What you need to know
- WinUI 3.0 is now available in alpha preview.
- This version of WinUI tears down developer barriers, giving all dves access to native features and controls.
- More previews are expected in 2020 for Windows 10 desktop and Windows 10X.
At its Ignite 2019 conference today, Microsoft announced that the next version of its Windows UI library, WinUI 3.0, has entered the alpha preview stage.
This updated version of WinUI is meant to operate as a full UI stack for every Windows developer. With it, developers will get access to the same native controls and features in the UWP XAML framework for any Windows app. That includes Win32 apps, covering even .NET Core developers who work in native C++.
The result of all of this is that Windows 10's native UI controls and features will be separated from the UWP SDK and expanded to all developers. Every app will now just be a "Windows app," without requiring developers to repackage their apps for UWP to gain access to these controls and features.
Developers who want to get an early look at this full-stack UI solution can now give it a try. In 2020, Microsoft says that more previews for Windows 10 desktop and Windows 10X, the OS that will power Surface Neo and other dual-screen devices, will become available.
Dan Thorp-Lancaster is the Editor in Chief for Windows Central. He began working with Windows Central as a news writer in 2014 and is obsessed with tech of all sorts. You can follow Dan on Twitter @DthorpL and Instagram @heyitsdtl. Got a hot tip? Send it to email@example.com.
Except the reason uwp lagged and never caught on enough to replace win32 is that nobody likes the uwp controls... they all look too primitive and childish... like the uwp GUI components were written by amateurs..
Speak for yourself, I like the modern UWP controls and no, the UI design isn't why it never caught on. Keep in mind that the "childish" Metro controls that a lot of UWP apps still use are not UWP controls, don't confuse them together, there are not that many apps using UWP controls completely.

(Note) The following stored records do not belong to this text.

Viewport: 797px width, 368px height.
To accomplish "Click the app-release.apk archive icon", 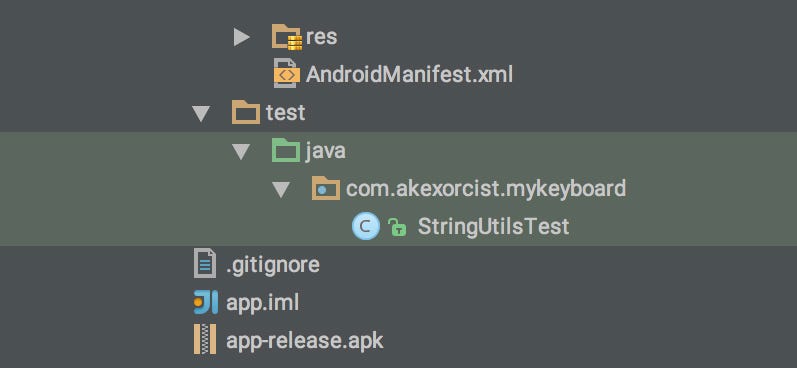I will 205,339.
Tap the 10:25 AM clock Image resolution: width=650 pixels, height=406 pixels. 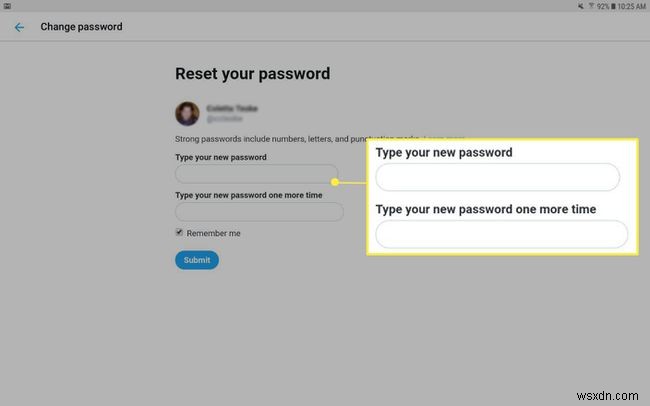(630, 6)
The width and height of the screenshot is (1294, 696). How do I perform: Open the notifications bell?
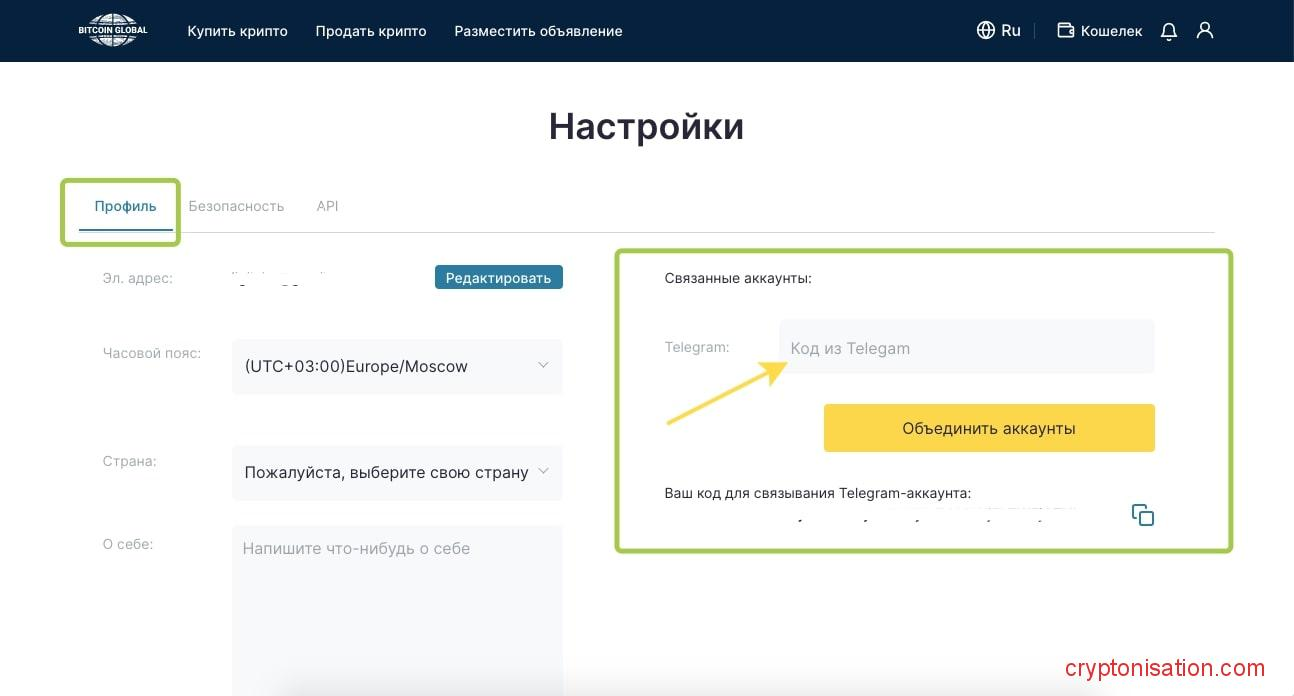click(1168, 31)
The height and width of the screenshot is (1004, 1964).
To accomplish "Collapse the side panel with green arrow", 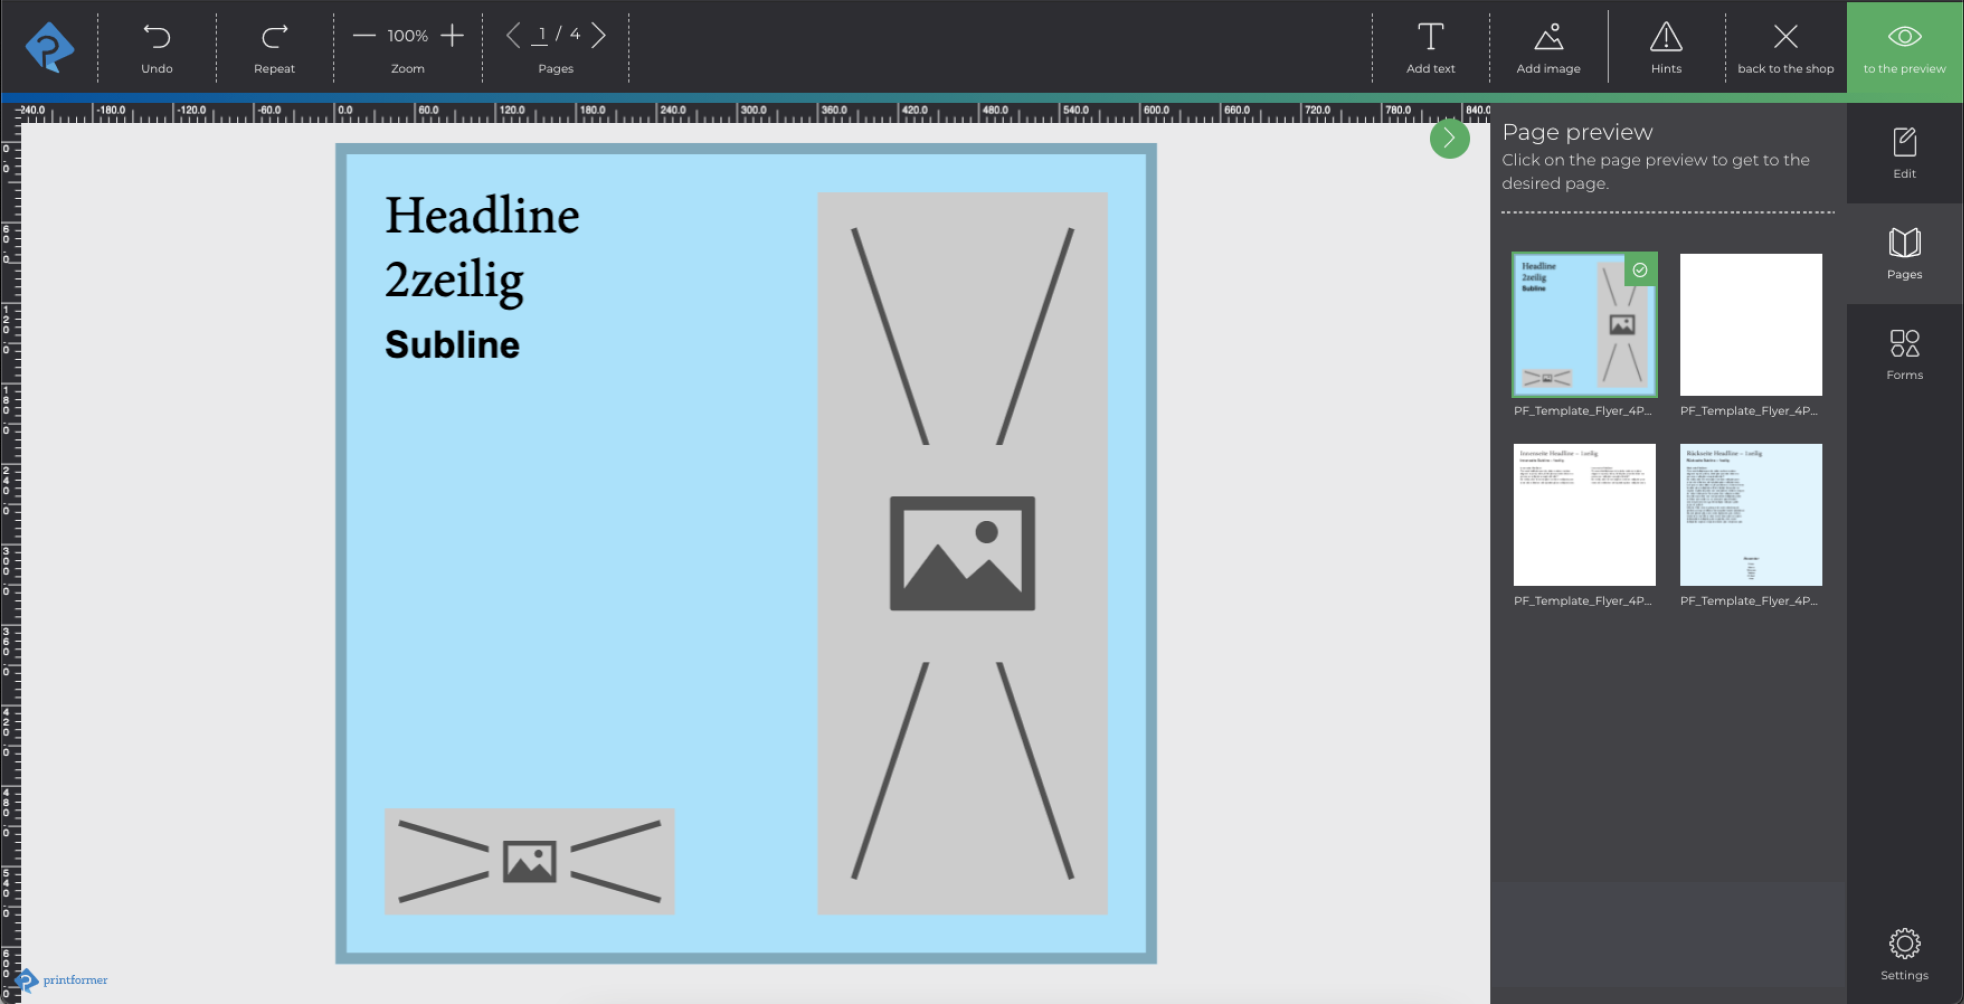I will [1449, 138].
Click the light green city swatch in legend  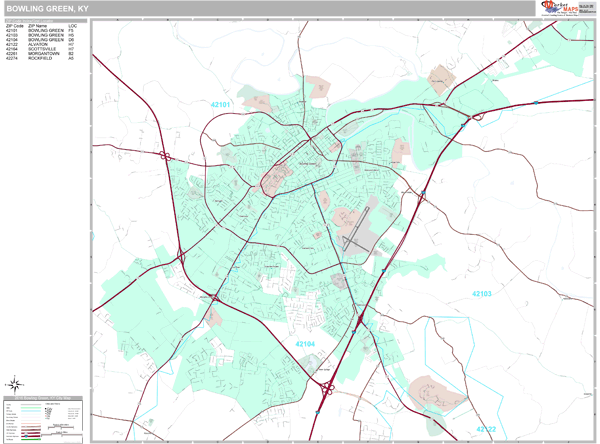31,408
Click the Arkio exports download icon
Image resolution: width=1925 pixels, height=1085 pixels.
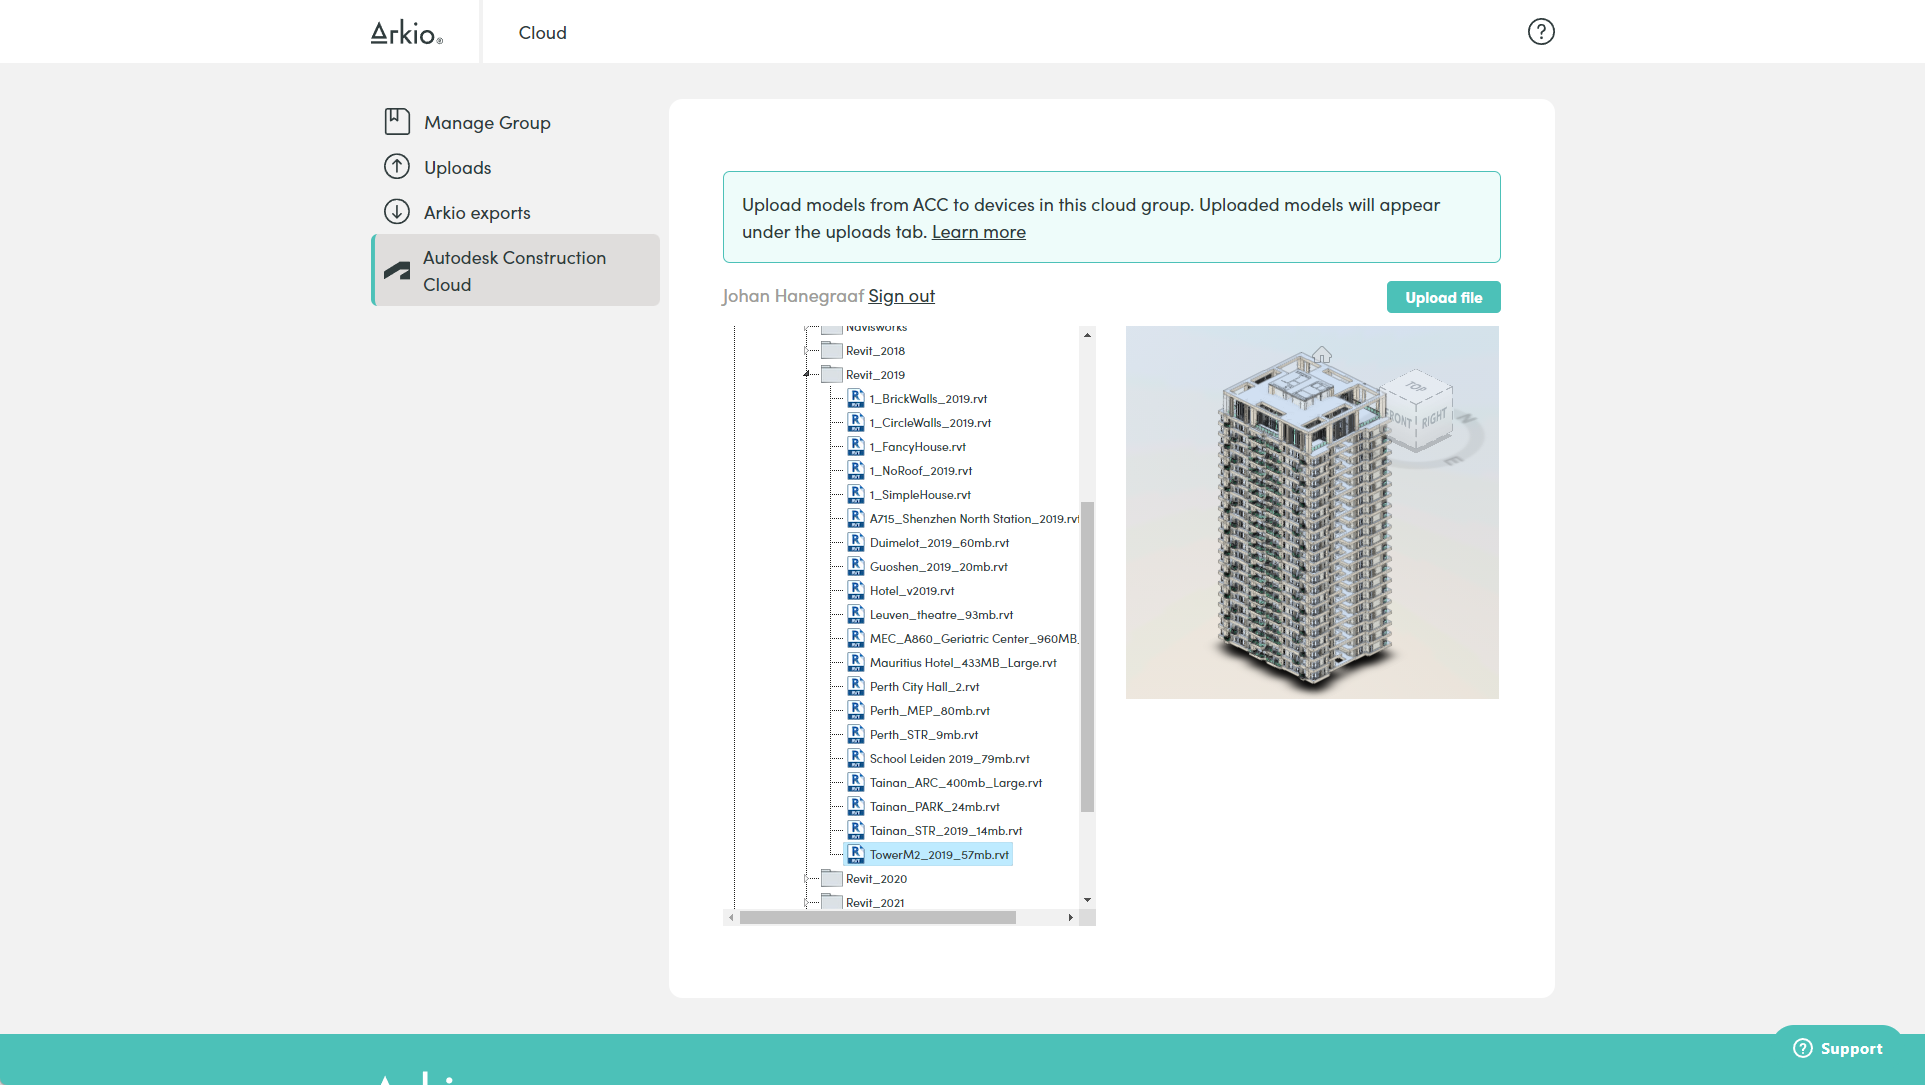[397, 212]
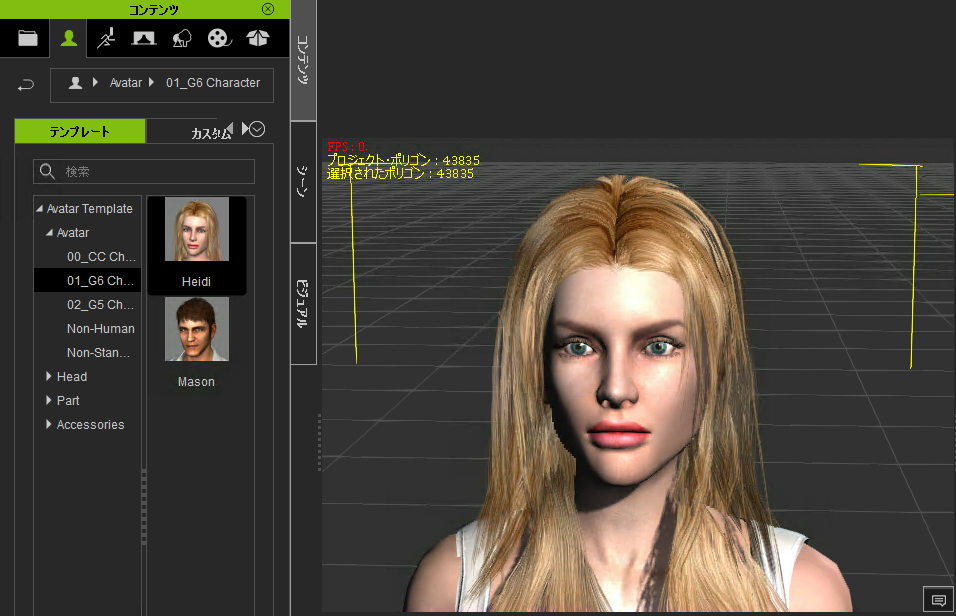Open the chat message icon in viewport
956x616 pixels.
[939, 600]
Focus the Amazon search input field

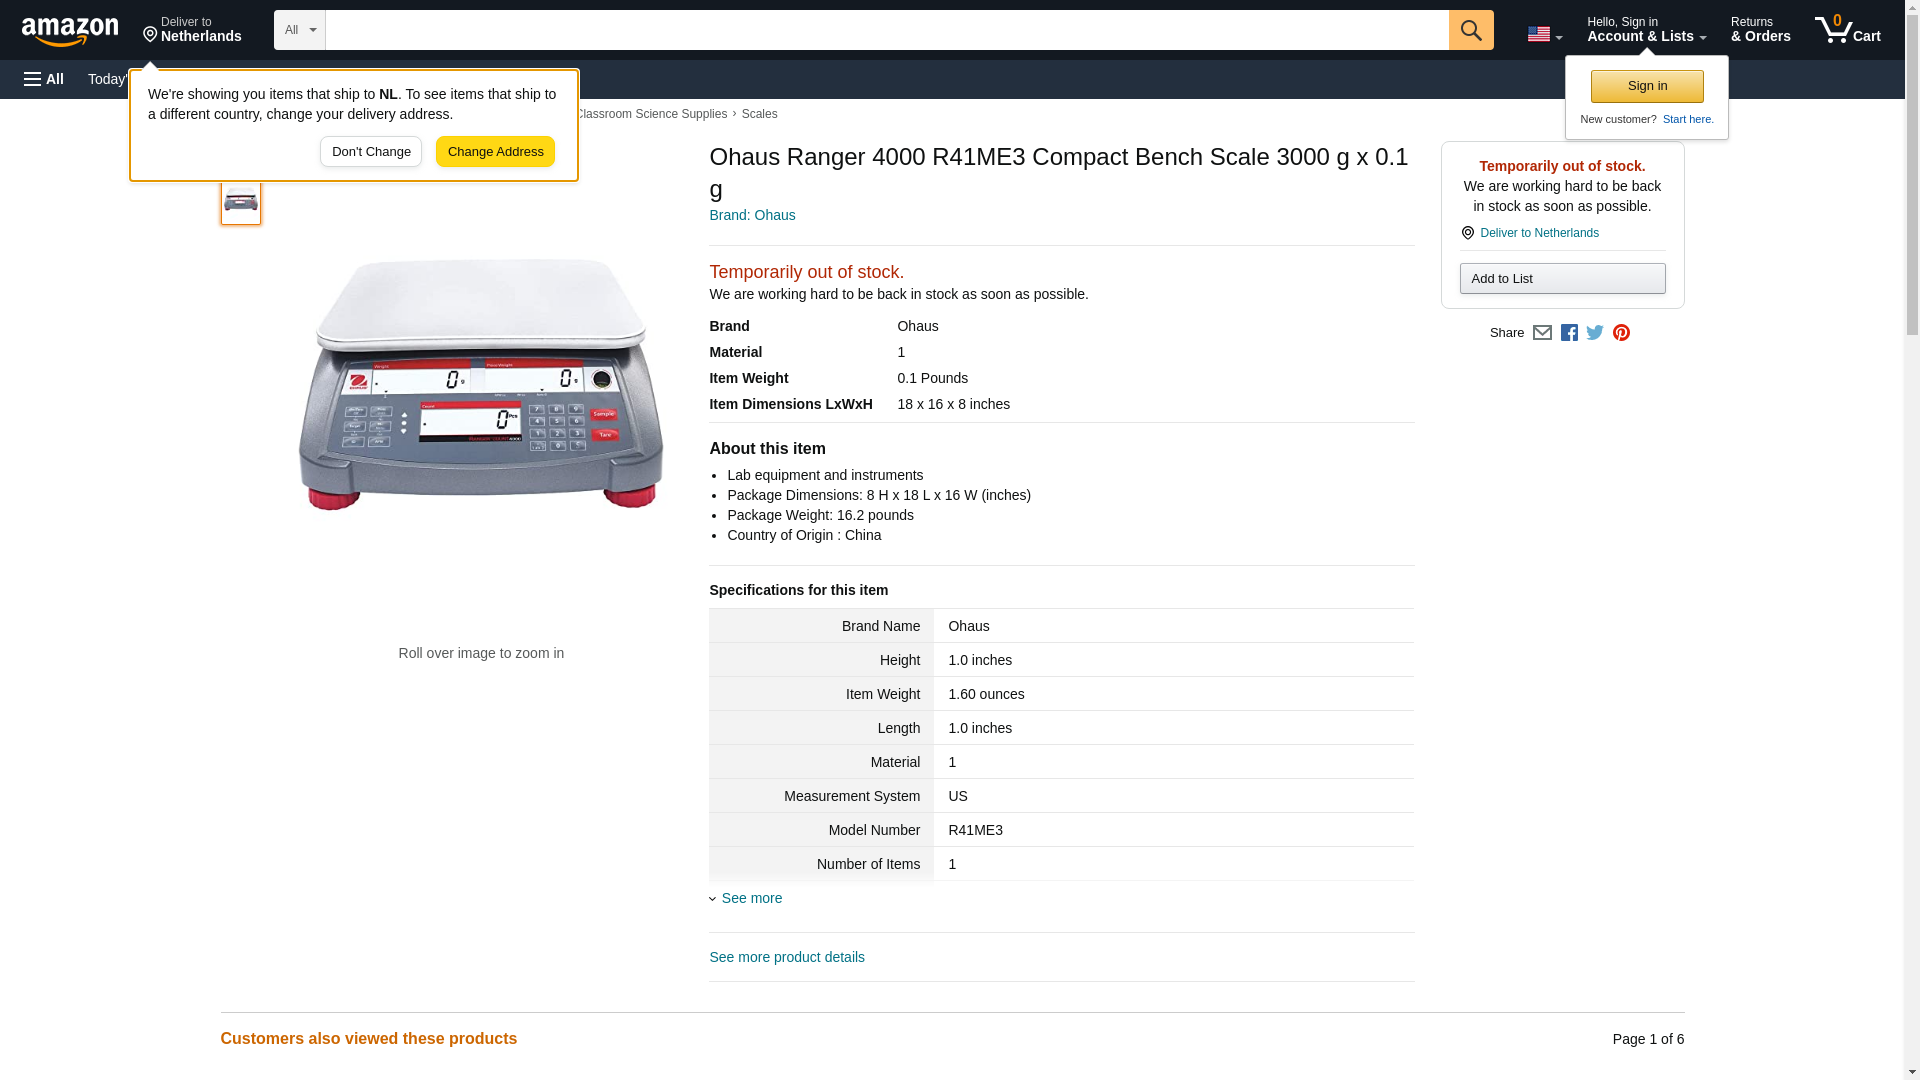pos(886,30)
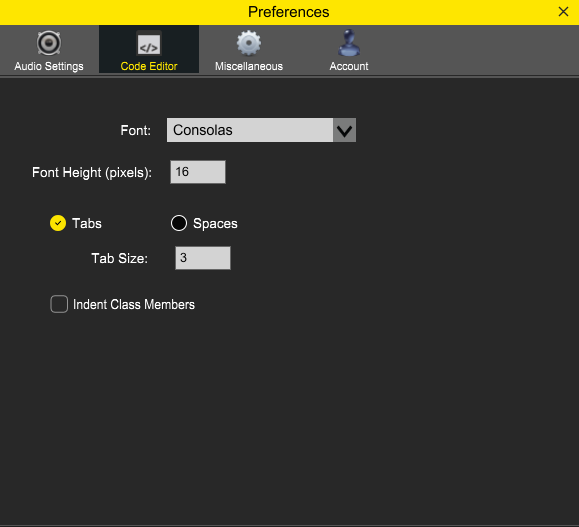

Microsoft To Do is the latest one that is doing UWP as it intends to be used. UWP failed to caught on as a whole because Microsoft was too late to evolve it to be useful for the devs. No multi-window support, no cross app process support, etc, confusing sandboxing rules with Microsoft Store requirements for the first few years. The desktop bridge should've been done first, no 3-4 years later and same for Win32 support. By forcing a lot of rules like UWP only in MS Store and releasing SDK that was severely limited, UWP turned into a flop. For UWP controls, they are decent and modern enough that they're worth using if done properly.
UWP failed because Microsoft ceased development of Windows 10 Mobile. Without W10M UWP was/is doomed.
It makes it harder without mobile but it's certainly not "doomed"
Definitely not true. I would argue that the sole reason it didn't work out is that developers couldn't easily package and use the native controls from UWP in Win32 apps and it had to go through the store.
UWP apps look better and more modern than the their predecessors from an objective design evolution perspective (that is, they represent the general direction design is taking on other platforms). Apple and others have even copied much of this style. UWP's lack of adoption is not for aesthetic reasons. It's based on developer inertia ("I'll just use what I've used in the past") constraints and requirements tying UWP to the Store, but not providing a full enough feature set to allow all apps to use them (even if the developer would have been happy to publish to the MS Store).
UWP controls are not childish. They are boring.
When Windows 10 was released back in 2015, the API surface available to UWP apps paled in comparison to the, by then, well developed and mature APIs available to Win32 apps. Many software developers that would've been interested in porting or creating apps for UWP were unable to do so because what their software needed to do just wasn't possible at the time. This made it a simple choice of sticking with their "legacy" Win32 applications that were already working just fine with "old" APIs. From a technical point of view, you can see this to some extent in the evolution of the .Net Standard APIs. Version 1.0 was quite basic, .Net Standard was still compatible with Windows 8.1 up to version 1.2. It wasn't until .Net Standard 2.0 that the API surface was significantly augmented and actually became useful for most projects. If Microsoft had done a better job of, before Windows 10 came out, determining what the most popular applications would need from an API to have better informed the development of the initial UWP API, and made it possible to piecemeal convert existing "legacy" applications over to UWP at a pace that worked for the developers rather than trying to force complete "ground up" re-writes then I think UWP would have stood a better chance of being accepted from the start. Unfortunately, that isn't what happened.